How it is perceived, however, may drive those consultants back to their research.
An informal survey at local lunch wagons last week showed that Honolulu's voters are a tough audience and they aren't buying much of it.
Taka Nakano, a retiree, watched the spots for Maui Mayor Linda Lingle and former Honolulu Mayor Frank Fasi.
He wasn't impressed.
"I saw the Lingle and Fasi commercials. They are all the same. They talk but nothing is done. They talk like hell but nothing is done, every year," he said.
Richard Kalekini, a Roberts Hawaii tour bus driver, complained that the television commercials are negative.
"They are back-slashing everybody," he said. "The people got to get involved. I don't get caught up in this stuff.
"We've got to get somebody who we can trust, because their promises are just meant to be broken."
Susie Rodenkirchen, who works at Kewalo Basin Marine Mammal Lab, could recall only one commercial. It was for Fasi, but all she remembered was the scrolling white text on a black background.
"I didn't have much of an opinion on it."
When it comes time to vote, Rodenkirchen makes her decision by finding out about the candidates from talking to friends and reading candidates' ads and informational brochures.
"I really don't watch much TV," she said.

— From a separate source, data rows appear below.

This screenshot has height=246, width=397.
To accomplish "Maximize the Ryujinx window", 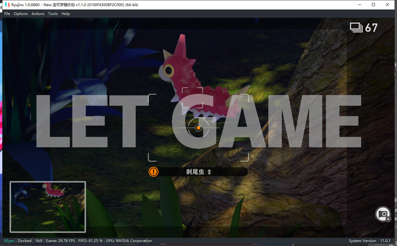I will [373, 5].
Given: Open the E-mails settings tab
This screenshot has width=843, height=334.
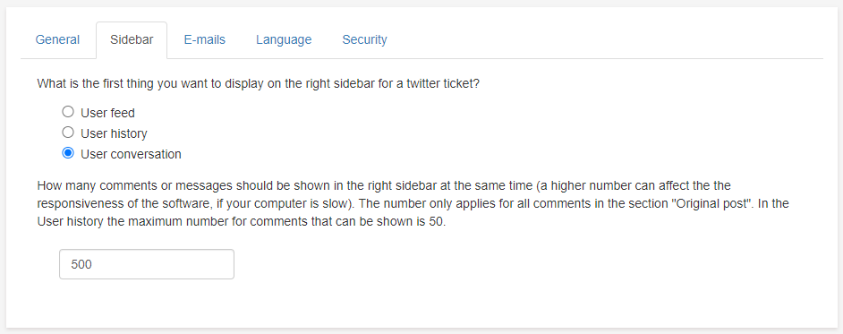Looking at the screenshot, I should [x=204, y=39].
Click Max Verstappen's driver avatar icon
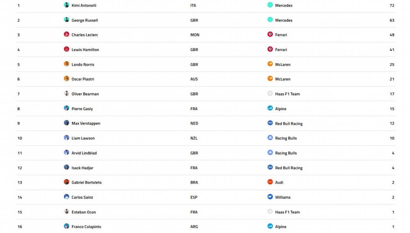The width and height of the screenshot is (410, 233). pos(67,123)
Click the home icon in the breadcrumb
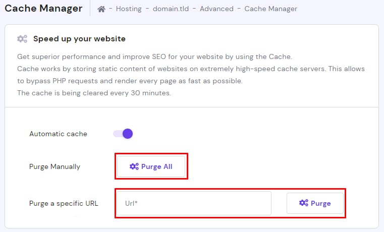 point(101,9)
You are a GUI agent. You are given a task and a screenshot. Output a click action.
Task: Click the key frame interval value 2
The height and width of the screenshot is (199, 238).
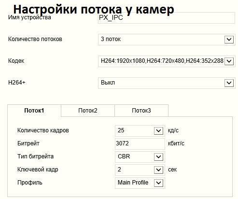click(x=119, y=170)
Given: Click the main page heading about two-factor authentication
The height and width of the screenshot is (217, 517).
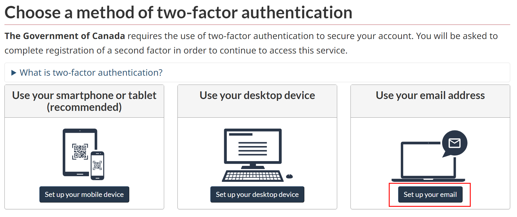Looking at the screenshot, I should tap(178, 13).
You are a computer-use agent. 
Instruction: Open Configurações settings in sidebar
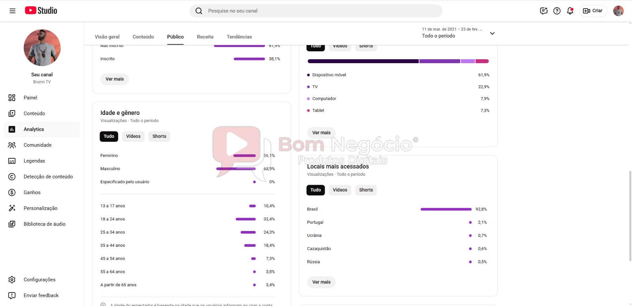40,280
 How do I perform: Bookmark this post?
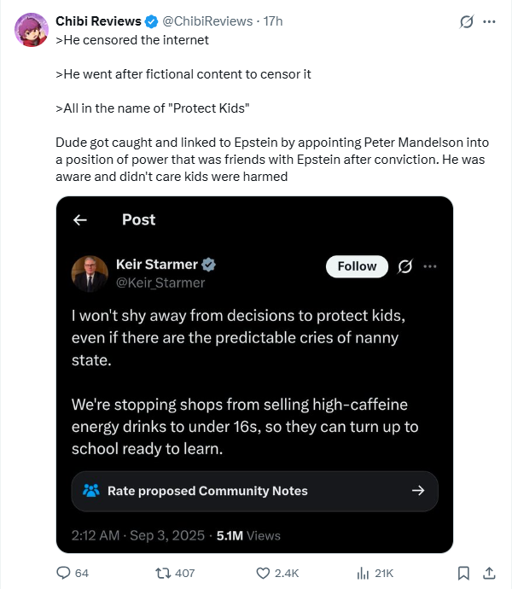click(x=463, y=573)
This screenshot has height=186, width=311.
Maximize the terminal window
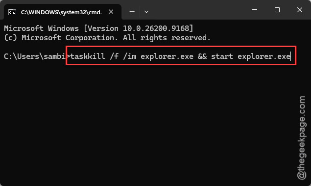tap(277, 10)
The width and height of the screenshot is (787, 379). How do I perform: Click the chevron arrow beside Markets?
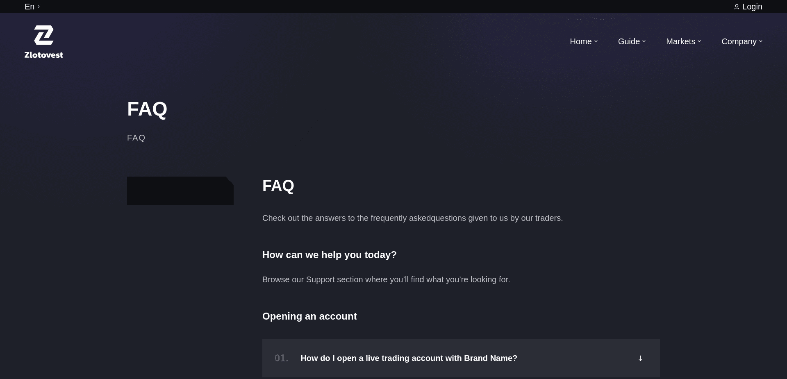(x=699, y=41)
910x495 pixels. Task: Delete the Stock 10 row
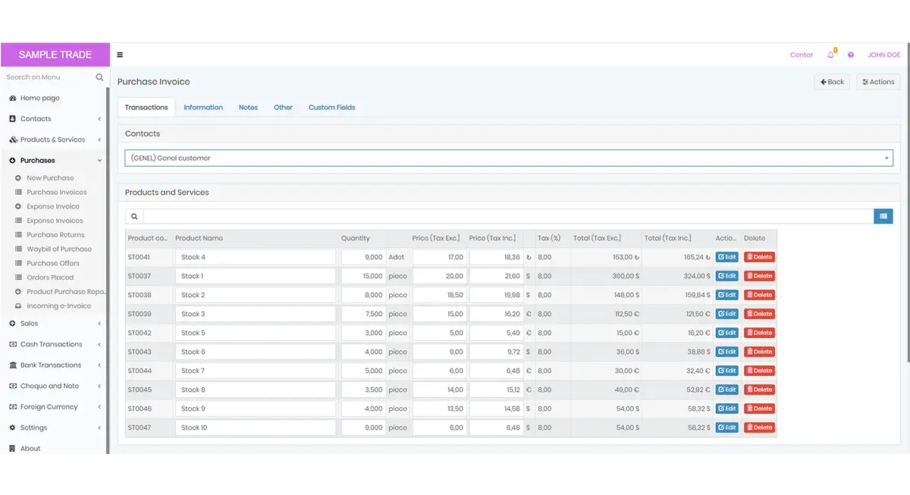759,428
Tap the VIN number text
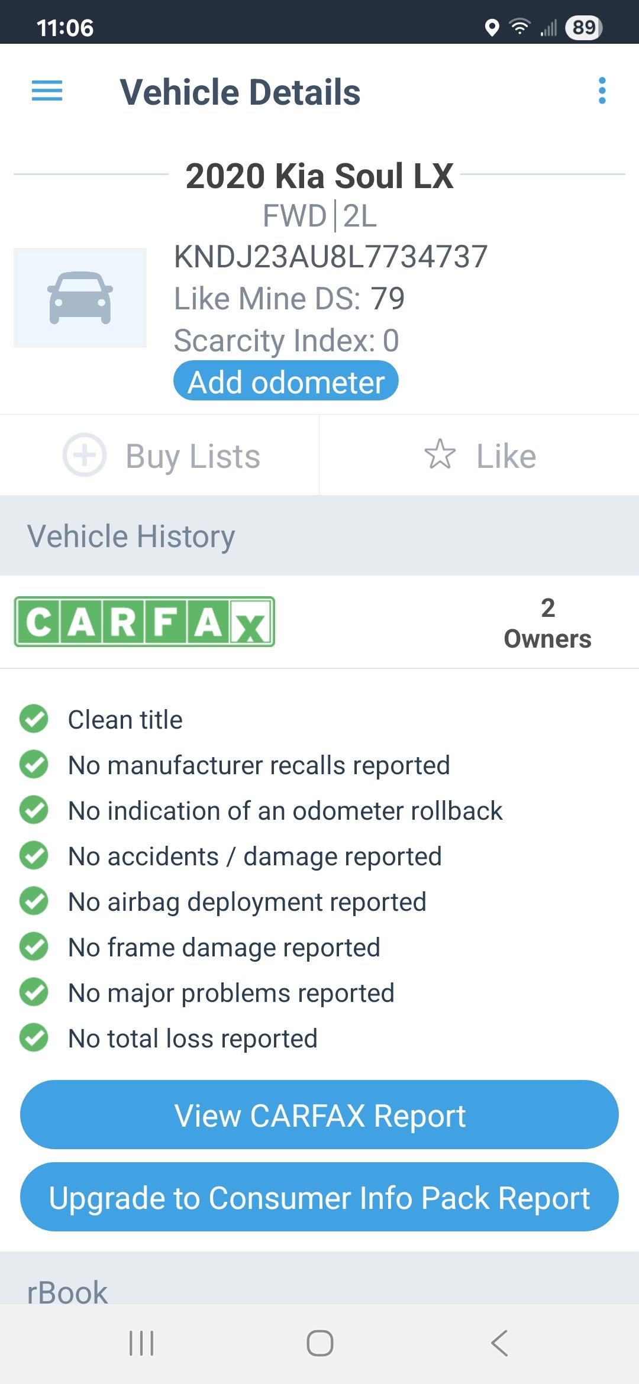This screenshot has width=639, height=1384. click(330, 257)
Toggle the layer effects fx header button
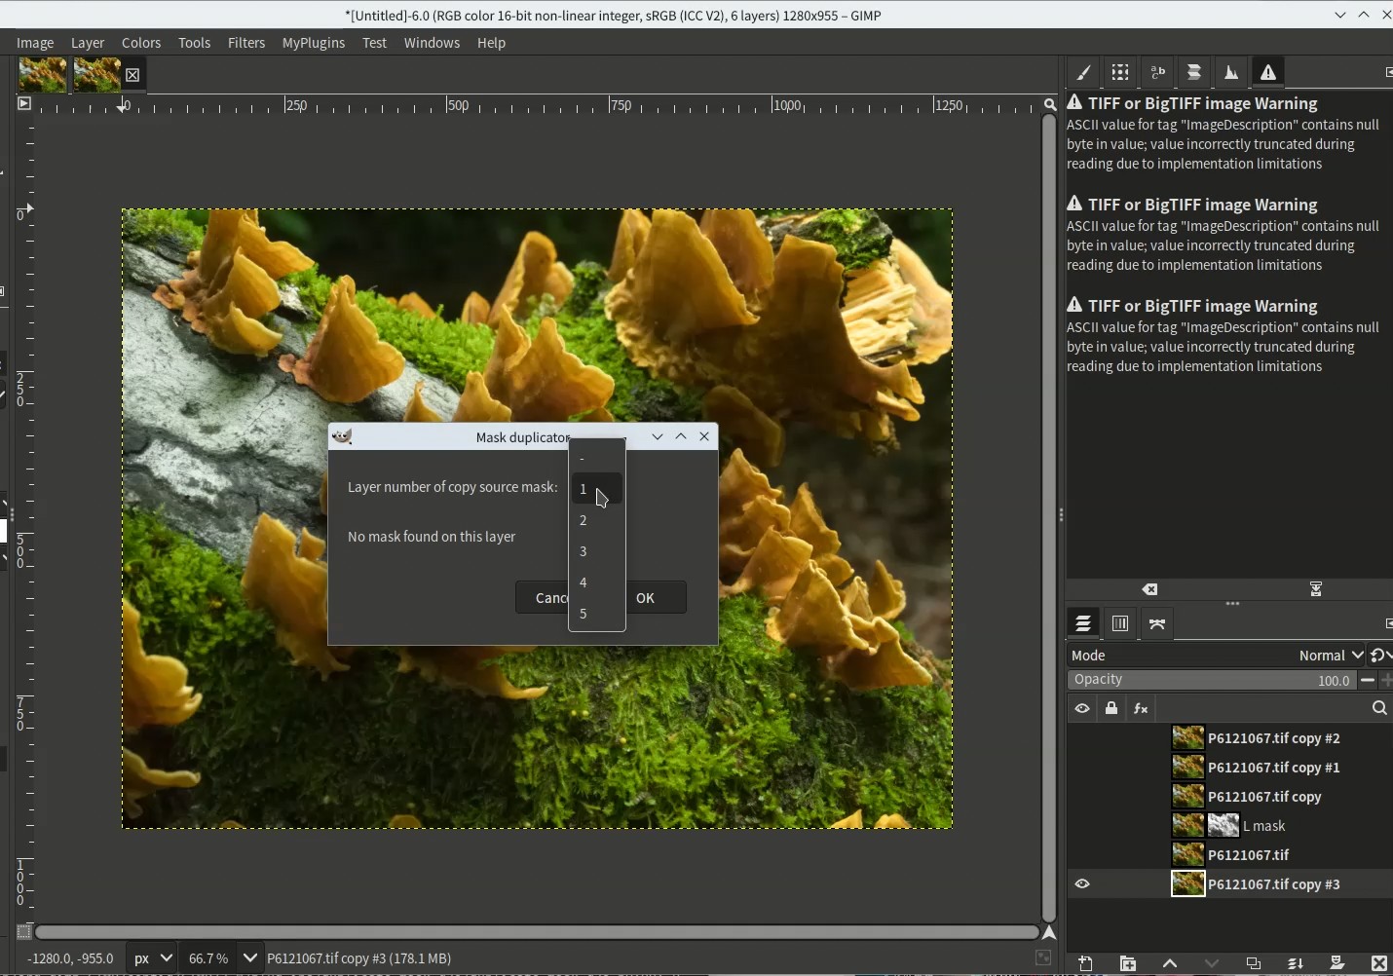Screen dimensions: 1393x976 pyautogui.click(x=1141, y=709)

Larry Chun, an installer with AT&T, said he's seen all of the candidates' commercials.
"I really didn't like Cayetano's. I liked the Lingle ones because she didn't attack anyone. But I'm not going to vote for her," he said.
"I already have my mind made up. I'm going to vote for Cayetano," he said, explaining that he was going to vote for Lingle until he decided she wasn't strong enough in opposing the same-sex marriage question.
"I'm for traditional marriage," Chun said.
The governor may win another vote, not because of or despite of his television commercials, but just because of his personality, said Junior Manatad, a state worker.
"They are pretty much all the same," he said of the TV spots.
"But if I vote, I'm voting for Cayetano. I just like the guy," he said.